═══ Data for this task
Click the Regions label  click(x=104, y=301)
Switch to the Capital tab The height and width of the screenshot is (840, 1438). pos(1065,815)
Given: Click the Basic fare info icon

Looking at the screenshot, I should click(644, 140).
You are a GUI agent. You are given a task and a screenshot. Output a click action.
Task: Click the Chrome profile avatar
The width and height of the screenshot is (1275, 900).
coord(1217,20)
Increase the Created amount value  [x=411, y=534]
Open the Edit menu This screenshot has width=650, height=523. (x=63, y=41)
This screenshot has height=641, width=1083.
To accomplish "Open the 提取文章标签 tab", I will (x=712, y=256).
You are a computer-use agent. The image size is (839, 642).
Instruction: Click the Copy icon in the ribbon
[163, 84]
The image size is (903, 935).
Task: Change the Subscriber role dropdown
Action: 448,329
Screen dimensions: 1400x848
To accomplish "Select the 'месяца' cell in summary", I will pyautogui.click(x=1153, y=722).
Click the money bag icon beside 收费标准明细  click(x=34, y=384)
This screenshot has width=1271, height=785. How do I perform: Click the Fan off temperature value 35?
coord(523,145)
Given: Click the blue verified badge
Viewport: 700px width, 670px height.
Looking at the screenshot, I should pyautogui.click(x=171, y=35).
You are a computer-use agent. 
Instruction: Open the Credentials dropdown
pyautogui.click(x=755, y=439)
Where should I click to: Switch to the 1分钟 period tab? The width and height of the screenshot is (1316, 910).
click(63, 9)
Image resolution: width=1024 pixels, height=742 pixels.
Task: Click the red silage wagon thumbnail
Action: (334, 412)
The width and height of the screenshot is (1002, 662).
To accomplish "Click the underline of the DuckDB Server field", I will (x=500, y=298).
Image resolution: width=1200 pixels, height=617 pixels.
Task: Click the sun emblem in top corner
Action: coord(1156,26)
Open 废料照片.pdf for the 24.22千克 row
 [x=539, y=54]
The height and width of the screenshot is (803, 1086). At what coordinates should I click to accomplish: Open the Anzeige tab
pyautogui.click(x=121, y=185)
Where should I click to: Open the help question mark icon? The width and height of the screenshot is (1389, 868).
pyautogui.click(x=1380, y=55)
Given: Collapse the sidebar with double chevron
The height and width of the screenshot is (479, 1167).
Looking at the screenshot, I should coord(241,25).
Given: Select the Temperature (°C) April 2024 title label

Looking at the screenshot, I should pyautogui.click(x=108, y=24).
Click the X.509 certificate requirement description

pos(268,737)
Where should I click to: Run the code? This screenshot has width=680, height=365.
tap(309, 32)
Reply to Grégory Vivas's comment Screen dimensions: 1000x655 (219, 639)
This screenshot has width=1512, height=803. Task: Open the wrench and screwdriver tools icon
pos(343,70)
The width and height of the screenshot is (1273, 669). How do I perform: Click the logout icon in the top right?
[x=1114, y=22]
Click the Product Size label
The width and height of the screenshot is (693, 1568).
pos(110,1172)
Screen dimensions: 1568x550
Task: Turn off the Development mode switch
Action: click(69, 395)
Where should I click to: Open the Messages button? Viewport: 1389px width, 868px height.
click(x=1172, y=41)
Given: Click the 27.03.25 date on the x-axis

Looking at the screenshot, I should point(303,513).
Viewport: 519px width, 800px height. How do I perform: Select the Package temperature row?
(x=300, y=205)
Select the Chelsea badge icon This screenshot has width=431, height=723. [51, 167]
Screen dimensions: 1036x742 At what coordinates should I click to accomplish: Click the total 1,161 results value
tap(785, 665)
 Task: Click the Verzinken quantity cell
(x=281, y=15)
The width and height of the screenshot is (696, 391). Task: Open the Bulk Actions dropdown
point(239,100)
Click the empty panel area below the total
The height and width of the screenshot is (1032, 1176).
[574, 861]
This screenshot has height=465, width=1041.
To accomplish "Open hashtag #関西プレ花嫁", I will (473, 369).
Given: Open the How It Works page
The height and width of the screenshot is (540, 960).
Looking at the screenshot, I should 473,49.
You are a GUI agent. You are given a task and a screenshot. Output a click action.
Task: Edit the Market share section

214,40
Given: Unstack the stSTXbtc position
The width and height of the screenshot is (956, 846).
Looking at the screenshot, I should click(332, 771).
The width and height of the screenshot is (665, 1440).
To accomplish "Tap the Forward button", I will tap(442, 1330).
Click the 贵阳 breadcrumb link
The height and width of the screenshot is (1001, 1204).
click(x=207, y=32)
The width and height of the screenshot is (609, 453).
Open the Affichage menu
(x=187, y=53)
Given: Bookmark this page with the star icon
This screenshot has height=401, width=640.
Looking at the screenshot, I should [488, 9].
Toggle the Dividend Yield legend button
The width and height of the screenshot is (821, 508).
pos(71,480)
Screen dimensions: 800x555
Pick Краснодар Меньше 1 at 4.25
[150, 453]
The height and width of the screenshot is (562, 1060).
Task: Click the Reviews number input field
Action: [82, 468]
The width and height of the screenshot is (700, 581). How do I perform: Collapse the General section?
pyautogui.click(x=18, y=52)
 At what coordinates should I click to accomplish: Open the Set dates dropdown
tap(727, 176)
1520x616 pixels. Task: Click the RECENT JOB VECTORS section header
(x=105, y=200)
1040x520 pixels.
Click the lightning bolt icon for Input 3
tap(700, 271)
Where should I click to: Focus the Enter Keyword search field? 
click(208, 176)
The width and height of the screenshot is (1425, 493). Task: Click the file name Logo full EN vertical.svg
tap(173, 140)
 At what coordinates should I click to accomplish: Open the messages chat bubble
══════
Would you please copy every line of the data exactly?

Click the Regions label  click(x=104, y=301)
Switch to the Capital tab The height and width of the screenshot is (840, 1438). pos(1065,815)
Given: Click the Basic fare info icon

Looking at the screenshot, I should click(644, 140).
You are a GUI agent. You are given a task and a screenshot. Output a click action.
Task: Click the Chrome profile avatar
The width and height of the screenshot is (1275, 900).
coord(1217,20)
Increase the Created amount value  [x=411, y=534]
Open the Edit menu This screenshot has width=650, height=523. (x=63, y=41)
This screenshot has height=641, width=1083.
To accomplish "Open the 提取文章标签 tab", I will (x=712, y=256).
You are a computer-use agent. The image size is (839, 642).
Instruction: Click the Copy icon in the ribbon
[163, 84]
The image size is (903, 935).
Task: Change the Subscriber role dropdown
Action: 448,329
Screen dimensions: 1400x848
To accomplish "Select the 'месяца' cell in summary", I will pyautogui.click(x=1153, y=722).
Click the money bag icon beside 收费标准明细  click(x=34, y=384)
This screenshot has width=1271, height=785. How do I perform: Click the Fan off temperature value 35?
coord(523,145)
Given: Click the blue verified badge
Viewport: 700px width, 670px height.
Looking at the screenshot, I should pyautogui.click(x=171, y=35).
You are a computer-use agent. 
Instruction: Open the Credentials dropdown
pyautogui.click(x=755, y=439)
Where should I click to: Switch to the 1分钟 period tab? The width and height of the screenshot is (1316, 910).
click(63, 9)
Image resolution: width=1024 pixels, height=742 pixels.
Task: Click the red silage wagon thumbnail
Action: (334, 412)
The width and height of the screenshot is (1002, 662).
To accomplish "Click the underline of the DuckDB Server field", I will (x=500, y=298).
Image resolution: width=1200 pixels, height=617 pixels.
Task: Click the sun emblem in top corner
Action: coord(1156,26)
Open 废料照片.pdf for the 24.22千克 row
 [x=539, y=54]
The height and width of the screenshot is (803, 1086). At what coordinates should I click to accomplish: Open the Anzeige tab
pyautogui.click(x=121, y=185)
Where should I click to: Open the help question mark icon? The width and height of the screenshot is (1389, 868).
pyautogui.click(x=1380, y=55)
Given: Collapse the sidebar with double chevron
The height and width of the screenshot is (479, 1167).
Looking at the screenshot, I should coord(241,25).
Given: Select the Temperature (°C) April 2024 title label

Looking at the screenshot, I should pyautogui.click(x=108, y=24).
Click the X.509 certificate requirement description

pos(268,737)
Where should I click to: Run the code? This screenshot has width=680, height=365.
tap(309, 32)
Reply to Grégory Vivas's comment Screen dimensions: 1000x655 (219, 639)
This screenshot has width=1512, height=803. Task: Open the wrench and screwdriver tools icon
pos(343,70)
The width and height of the screenshot is (1273, 669). How do I perform: Click the logout icon in the top right?
[x=1114, y=22]
Click the Product Size label
The width and height of the screenshot is (693, 1568).
pos(110,1172)
Screen dimensions: 1568x550
Task: Turn off the Development mode switch
Action: click(69, 395)
Where should I click to: Open the Messages button? Viewport: 1389px width, 868px height.
click(x=1172, y=41)
Given: Click the 27.03.25 date on the x-axis

Looking at the screenshot, I should point(303,513).
Viewport: 519px width, 800px height. How do I perform: Select the Package temperature row?
(x=300, y=205)
Select the Chelsea badge icon This screenshot has width=431, height=723. [51, 167]
Screen dimensions: 1036x742 At what coordinates should I click to accomplish: Click the total 1,161 results value
tap(785, 665)
 Task: Click the Verzinken quantity cell
(x=281, y=15)
The width and height of the screenshot is (696, 391). Task: Open the Bulk Actions dropdown
point(239,100)
Click the empty panel area below the total
The height and width of the screenshot is (1032, 1176).
[574, 861]
This screenshot has height=465, width=1041.
To accomplish "Open hashtag #関西プレ花嫁", I will (473, 369).
Given: Open the How It Works page
The height and width of the screenshot is (540, 960).
Looking at the screenshot, I should 473,49.
You are a GUI agent. You are given a task and a screenshot. Output a click action.
Task: Edit the Market share section

214,40
Given: Unstack the stSTXbtc position
The width and height of the screenshot is (956, 846).
Looking at the screenshot, I should click(332, 771).
The width and height of the screenshot is (665, 1440).
To accomplish "Tap the Forward button", I will tap(442, 1330).
Click the 贵阳 breadcrumb link
The height and width of the screenshot is (1001, 1204).
click(x=207, y=32)
The width and height of the screenshot is (609, 453).
Open the Affichage menu
(x=187, y=53)
Given: Bookmark this page with the star icon
This screenshot has height=401, width=640.
Looking at the screenshot, I should [488, 9].
Toggle the Dividend Yield legend button
The width and height of the screenshot is (821, 508).
pos(71,480)
Screen dimensions: 800x555
Pick Краснодар Меньше 1 at 4.25
[150, 453]
The height and width of the screenshot is (562, 1060).
Task: Click the Reviews number input field
Action: [82, 468]
The width and height of the screenshot is (700, 581). How do I perform: Collapse the General section?
pyautogui.click(x=18, y=52)
 At what coordinates should I click to accomplish: Open the Set dates dropdown
tap(727, 176)
1520x616 pixels. Task: Click the RECENT JOB VECTORS section header
(x=105, y=200)
1040x520 pixels.
Click the lightning bolt icon for Input 3
tap(700, 271)
Where should I click to: Focus the Enter Keyword search field? 
click(208, 176)
The width and height of the screenshot is (1425, 493). Task: Click the file name Logo full EN vertical.svg
tap(173, 140)
 At what coordinates should I click to accomplish: Open the messages chat bubble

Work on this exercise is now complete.